QACP: An Annotated Question Answering Dataset for Assisting Chinese Python Programming Learners
This addresses the problem of high human cost in handling student queries for Chinese Python learners, but it is incremental as it focuses on dataset creation without introducing new methods.
The paper tackles the scarcity of data for training large language models (LLMs) as intelligent assistants in programming education by proposing QACP, a new annotated Chinese question-answering dataset for Python learners, and evaluates various LLMs to highlight their limitations in this domain.

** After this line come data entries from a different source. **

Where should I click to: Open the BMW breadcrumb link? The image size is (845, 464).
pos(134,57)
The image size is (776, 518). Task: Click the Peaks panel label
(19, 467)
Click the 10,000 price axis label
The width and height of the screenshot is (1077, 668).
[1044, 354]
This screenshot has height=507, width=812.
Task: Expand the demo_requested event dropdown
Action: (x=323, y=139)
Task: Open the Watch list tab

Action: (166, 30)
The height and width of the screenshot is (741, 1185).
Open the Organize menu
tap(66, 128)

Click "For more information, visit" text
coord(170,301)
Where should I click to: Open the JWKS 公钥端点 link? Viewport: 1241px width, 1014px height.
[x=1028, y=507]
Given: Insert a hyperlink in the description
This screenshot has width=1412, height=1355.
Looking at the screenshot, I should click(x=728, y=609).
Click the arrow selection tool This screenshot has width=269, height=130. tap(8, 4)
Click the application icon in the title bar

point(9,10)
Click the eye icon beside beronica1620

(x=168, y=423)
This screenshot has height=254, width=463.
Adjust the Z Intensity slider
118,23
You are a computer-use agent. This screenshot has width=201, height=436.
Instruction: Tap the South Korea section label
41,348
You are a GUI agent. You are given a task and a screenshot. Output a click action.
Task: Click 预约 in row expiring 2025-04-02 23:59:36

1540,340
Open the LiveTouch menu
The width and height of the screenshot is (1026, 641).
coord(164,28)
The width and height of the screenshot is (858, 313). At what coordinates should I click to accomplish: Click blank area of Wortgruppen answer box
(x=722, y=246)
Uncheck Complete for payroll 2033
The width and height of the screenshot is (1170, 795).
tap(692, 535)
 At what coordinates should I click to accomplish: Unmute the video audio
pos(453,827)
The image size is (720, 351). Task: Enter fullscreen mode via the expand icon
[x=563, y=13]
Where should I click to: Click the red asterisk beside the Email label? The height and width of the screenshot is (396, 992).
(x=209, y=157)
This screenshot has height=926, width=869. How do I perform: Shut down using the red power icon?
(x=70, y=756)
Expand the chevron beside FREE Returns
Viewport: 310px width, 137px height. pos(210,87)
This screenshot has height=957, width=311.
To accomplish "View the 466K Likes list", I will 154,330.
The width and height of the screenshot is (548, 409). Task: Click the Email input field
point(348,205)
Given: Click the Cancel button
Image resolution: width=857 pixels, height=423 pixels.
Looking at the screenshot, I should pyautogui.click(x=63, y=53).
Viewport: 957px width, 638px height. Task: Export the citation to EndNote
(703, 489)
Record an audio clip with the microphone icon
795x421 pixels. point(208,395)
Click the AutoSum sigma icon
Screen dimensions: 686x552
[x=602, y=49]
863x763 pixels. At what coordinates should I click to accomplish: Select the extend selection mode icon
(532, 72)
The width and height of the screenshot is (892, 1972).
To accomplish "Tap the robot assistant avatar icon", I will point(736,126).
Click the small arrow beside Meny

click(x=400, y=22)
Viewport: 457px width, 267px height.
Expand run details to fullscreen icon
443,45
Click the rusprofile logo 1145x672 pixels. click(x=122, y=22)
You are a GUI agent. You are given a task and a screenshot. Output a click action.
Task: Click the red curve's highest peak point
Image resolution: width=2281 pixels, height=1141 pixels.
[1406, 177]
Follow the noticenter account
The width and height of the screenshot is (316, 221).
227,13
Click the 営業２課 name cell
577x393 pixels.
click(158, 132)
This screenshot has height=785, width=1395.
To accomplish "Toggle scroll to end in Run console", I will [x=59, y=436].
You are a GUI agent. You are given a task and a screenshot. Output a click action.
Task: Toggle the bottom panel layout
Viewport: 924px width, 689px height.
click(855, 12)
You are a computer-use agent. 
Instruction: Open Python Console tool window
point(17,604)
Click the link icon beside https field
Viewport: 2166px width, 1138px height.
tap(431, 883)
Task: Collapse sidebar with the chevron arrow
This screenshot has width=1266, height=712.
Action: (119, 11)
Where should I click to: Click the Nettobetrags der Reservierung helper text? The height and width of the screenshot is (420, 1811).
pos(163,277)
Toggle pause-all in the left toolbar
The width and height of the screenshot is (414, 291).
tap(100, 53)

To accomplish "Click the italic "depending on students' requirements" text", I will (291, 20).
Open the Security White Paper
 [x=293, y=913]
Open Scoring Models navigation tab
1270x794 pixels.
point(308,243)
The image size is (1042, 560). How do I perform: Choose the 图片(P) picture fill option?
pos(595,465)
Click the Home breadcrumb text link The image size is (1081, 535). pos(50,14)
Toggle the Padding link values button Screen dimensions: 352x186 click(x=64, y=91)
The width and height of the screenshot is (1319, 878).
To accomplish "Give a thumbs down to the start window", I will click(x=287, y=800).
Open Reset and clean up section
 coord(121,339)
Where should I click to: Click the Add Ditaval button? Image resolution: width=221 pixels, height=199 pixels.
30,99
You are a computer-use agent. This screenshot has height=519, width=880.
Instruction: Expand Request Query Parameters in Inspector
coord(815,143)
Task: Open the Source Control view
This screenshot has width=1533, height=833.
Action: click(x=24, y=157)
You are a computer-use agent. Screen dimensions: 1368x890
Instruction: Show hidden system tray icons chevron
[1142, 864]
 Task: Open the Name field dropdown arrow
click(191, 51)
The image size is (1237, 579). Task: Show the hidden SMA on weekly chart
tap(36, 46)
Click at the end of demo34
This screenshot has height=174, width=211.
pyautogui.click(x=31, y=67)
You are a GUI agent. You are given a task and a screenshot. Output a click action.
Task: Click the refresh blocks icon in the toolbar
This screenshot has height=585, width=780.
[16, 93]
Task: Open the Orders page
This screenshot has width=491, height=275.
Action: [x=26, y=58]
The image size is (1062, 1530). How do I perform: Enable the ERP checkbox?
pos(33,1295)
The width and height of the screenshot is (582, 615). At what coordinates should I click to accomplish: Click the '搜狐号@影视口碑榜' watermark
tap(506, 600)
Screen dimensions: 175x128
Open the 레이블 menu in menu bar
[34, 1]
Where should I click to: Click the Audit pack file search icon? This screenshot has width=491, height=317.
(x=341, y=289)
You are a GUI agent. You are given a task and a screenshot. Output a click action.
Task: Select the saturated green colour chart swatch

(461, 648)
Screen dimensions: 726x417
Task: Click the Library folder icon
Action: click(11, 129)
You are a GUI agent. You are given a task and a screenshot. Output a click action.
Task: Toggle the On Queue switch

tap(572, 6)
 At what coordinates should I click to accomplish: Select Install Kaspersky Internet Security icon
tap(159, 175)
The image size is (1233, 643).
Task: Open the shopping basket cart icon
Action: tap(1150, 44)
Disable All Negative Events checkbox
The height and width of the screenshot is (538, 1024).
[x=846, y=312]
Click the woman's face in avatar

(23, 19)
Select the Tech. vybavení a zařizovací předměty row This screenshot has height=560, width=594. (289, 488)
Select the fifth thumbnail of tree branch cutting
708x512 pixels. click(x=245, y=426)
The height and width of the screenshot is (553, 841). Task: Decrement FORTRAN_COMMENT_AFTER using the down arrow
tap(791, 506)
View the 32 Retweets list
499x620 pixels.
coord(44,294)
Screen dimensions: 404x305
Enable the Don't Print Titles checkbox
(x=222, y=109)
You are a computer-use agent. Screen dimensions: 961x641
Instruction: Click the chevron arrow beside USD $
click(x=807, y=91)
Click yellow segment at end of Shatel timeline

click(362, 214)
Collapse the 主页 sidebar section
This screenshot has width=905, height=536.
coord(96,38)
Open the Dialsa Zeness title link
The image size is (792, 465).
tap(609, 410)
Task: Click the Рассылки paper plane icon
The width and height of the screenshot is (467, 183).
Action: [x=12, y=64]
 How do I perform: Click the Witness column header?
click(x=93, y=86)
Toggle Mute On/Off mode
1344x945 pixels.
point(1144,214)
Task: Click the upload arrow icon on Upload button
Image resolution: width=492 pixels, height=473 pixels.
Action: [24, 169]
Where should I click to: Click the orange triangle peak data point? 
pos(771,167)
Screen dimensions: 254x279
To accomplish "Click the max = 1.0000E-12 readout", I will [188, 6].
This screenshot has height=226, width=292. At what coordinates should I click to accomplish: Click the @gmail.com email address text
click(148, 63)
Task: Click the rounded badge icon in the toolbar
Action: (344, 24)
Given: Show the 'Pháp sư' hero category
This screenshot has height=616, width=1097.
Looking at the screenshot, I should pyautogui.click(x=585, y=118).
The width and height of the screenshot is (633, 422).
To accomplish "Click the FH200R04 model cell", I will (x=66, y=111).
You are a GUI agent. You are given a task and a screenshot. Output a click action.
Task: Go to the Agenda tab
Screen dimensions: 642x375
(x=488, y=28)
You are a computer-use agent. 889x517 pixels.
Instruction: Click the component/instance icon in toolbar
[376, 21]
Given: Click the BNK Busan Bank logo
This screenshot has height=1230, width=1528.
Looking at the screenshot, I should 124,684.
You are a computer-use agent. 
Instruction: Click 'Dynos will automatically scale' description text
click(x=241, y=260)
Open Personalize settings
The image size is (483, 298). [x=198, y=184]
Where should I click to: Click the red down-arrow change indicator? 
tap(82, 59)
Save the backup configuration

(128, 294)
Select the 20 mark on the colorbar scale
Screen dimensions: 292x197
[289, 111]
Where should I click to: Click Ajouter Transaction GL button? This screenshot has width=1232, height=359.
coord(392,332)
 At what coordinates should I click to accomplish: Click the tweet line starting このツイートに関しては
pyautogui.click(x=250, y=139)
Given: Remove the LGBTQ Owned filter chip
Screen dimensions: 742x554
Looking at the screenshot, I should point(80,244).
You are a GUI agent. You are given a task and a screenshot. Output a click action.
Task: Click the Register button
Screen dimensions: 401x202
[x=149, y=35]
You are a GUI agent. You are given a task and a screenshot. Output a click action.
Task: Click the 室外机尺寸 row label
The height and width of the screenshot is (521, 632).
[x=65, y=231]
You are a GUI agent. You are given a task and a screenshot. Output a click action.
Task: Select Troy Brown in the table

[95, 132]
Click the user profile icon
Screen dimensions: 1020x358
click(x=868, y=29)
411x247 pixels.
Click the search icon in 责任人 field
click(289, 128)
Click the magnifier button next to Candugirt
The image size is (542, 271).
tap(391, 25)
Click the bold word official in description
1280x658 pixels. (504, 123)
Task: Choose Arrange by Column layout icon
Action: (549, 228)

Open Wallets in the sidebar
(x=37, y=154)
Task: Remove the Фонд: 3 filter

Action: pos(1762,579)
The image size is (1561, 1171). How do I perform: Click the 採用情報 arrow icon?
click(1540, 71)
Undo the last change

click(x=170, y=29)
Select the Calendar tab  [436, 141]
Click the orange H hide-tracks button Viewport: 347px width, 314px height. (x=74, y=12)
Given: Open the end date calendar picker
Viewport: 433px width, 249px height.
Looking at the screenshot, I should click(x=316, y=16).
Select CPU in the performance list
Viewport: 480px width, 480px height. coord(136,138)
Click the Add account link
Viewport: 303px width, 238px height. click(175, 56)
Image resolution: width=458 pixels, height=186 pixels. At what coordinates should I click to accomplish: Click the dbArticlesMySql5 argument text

In online learning platforms, particularly in rapidly growing computer programming courses, addressing the thousands of students' learning queries requires considerable human cost. The creation of intelligent assistant large language models (LLMs) tailored for programming education necessitates distinct data support. However, in real application scenarios, the data resources for training such LLMs are relatively scarce. Therefore, to address the data scarcity in intelligent educational systems for programming, this paper proposes a new Chinese question-and-answer dataset for Python learners. To ensure the authenticity and reliability of the sources of the questions, we collected questions from actual student questions and categorized them according to various dimensions such as the type of questions and the type of learners. This annotation principle is designed to enhance the effectiveness and quality of online programming education, providing a solid data foundation for developing the programming teaching assists (TA). Furthermore, we conducted comprehensive evaluations of various LLMs proficient in processing and generating Chinese content, highlighting the potential limitations of general LLMs as intelligent teaching assistants in computer programming courses.